Segment Open

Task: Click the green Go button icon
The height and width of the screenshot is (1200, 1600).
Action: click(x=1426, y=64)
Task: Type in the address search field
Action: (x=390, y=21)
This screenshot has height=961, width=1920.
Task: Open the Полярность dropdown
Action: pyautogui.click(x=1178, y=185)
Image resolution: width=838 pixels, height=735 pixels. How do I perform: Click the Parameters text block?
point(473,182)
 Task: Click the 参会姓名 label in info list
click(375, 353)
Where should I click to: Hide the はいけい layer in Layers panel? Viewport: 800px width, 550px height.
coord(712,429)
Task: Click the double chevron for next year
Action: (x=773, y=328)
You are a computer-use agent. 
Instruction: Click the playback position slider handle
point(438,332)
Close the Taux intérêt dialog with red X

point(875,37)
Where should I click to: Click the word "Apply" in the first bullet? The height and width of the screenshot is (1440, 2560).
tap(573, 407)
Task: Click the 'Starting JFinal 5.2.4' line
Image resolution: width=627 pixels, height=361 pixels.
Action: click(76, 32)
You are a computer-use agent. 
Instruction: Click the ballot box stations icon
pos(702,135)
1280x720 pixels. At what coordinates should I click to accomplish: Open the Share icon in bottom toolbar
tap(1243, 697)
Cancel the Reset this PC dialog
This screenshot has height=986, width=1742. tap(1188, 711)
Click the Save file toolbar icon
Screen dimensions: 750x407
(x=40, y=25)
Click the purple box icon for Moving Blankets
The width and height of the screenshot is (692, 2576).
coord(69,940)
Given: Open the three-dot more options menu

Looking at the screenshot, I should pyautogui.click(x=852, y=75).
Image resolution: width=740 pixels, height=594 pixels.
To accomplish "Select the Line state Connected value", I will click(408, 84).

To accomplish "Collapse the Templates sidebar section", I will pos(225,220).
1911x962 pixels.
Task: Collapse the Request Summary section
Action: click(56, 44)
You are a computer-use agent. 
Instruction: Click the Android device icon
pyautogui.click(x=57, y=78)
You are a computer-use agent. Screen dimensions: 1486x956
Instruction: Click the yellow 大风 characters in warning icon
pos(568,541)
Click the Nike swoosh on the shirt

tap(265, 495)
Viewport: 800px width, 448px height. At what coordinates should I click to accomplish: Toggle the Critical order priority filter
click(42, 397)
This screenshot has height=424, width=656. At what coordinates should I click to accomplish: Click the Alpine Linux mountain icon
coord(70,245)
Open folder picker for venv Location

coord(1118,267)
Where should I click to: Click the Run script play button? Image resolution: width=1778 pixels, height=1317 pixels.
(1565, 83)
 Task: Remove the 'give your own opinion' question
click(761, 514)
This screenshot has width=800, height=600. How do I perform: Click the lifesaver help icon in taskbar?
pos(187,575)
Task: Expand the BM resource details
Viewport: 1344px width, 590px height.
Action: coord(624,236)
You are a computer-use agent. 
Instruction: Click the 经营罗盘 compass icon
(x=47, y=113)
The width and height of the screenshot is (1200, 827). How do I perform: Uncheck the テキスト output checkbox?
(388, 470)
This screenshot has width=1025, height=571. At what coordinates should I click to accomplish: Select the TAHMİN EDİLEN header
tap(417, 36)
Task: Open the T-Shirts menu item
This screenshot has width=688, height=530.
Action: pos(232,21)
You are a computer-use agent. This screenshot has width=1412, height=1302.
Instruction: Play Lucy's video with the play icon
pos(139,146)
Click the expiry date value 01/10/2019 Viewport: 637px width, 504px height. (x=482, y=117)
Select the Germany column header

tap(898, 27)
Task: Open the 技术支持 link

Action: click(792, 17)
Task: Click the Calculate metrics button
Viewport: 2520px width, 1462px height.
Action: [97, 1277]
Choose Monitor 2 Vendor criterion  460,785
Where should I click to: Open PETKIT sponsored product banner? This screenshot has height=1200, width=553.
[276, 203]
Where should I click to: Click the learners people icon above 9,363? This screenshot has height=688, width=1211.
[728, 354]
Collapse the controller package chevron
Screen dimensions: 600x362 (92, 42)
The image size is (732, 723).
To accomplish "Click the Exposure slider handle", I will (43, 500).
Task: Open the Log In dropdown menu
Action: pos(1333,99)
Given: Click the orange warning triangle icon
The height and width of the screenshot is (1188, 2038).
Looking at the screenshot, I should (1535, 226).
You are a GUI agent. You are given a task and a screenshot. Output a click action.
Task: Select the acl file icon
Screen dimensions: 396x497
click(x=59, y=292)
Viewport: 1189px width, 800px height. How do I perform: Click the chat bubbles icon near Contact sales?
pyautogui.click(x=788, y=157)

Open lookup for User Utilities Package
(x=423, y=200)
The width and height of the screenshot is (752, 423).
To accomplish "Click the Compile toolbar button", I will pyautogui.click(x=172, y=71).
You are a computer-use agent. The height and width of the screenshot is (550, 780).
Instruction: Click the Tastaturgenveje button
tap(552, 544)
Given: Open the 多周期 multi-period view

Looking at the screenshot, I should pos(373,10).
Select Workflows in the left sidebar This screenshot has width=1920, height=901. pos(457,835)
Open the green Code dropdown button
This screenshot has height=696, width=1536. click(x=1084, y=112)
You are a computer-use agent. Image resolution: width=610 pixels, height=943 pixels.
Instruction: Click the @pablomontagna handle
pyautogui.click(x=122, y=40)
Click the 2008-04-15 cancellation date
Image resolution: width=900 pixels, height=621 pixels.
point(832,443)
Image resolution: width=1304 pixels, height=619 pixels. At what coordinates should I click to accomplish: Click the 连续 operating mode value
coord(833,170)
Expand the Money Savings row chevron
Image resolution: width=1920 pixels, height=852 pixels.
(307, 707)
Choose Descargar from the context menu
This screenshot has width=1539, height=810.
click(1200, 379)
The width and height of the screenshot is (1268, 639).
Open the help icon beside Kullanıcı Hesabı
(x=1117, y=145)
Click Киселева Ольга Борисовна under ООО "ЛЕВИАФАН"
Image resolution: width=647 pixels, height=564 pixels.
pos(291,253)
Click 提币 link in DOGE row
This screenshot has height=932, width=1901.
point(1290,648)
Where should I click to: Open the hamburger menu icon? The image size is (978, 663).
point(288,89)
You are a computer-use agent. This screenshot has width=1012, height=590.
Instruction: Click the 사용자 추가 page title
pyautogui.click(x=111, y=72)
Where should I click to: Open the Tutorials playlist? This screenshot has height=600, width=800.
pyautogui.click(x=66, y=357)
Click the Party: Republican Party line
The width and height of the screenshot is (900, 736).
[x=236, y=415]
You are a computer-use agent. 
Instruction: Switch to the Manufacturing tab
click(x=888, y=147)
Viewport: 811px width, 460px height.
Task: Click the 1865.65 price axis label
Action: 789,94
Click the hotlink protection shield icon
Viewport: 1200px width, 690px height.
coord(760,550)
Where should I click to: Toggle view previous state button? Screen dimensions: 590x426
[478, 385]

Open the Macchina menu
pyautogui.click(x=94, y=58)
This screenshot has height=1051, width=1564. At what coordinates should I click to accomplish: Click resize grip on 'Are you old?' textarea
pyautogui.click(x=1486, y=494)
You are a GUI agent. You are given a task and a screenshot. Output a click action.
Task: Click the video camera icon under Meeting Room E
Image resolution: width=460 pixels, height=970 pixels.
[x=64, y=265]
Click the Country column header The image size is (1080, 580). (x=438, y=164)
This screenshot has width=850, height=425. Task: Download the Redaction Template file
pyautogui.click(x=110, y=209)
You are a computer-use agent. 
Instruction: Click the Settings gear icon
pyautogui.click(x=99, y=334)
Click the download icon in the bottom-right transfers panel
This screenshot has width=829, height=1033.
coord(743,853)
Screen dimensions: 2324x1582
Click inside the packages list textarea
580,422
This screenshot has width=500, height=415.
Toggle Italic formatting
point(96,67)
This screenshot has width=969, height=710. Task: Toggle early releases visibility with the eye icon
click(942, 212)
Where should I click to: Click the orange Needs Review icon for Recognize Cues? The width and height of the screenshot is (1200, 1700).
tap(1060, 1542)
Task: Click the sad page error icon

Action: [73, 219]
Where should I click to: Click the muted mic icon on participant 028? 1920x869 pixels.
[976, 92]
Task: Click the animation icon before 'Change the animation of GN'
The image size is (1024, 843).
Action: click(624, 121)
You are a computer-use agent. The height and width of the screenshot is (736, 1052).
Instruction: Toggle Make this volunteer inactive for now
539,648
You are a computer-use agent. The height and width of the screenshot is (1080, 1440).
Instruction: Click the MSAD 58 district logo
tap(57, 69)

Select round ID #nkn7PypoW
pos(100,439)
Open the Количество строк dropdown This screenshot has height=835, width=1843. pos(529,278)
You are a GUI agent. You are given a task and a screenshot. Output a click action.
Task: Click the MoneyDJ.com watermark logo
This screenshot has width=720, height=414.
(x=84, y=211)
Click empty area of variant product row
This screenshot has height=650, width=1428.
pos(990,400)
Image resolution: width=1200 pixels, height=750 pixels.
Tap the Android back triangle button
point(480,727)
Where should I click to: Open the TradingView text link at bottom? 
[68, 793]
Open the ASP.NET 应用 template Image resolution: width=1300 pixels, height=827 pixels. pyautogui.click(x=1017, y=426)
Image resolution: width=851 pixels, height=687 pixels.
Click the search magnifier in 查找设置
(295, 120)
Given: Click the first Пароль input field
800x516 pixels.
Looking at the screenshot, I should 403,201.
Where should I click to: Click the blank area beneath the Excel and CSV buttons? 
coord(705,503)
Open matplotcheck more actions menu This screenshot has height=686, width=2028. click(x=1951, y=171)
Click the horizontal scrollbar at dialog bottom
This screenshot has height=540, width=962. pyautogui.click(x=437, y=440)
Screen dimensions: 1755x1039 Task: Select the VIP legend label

Segment Closed

:: Problem details ::
Copy out precisely those lines which run from the one containing "Given: Click the first Пароль input field" to the end of the material.

:: Answer area ::
Given: Click the first Пароль input field
800x516 pixels.
Looking at the screenshot, I should 403,201.
Where should I click to: Click the blank area beneath the Excel and CSV buttons? 
coord(705,503)
Open matplotcheck more actions menu This screenshot has height=686, width=2028. click(x=1951, y=171)
Click the horizontal scrollbar at dialog bottom
This screenshot has height=540, width=962. pyautogui.click(x=437, y=440)
Screen dimensions: 1755x1039 Task: Select the VIP legend label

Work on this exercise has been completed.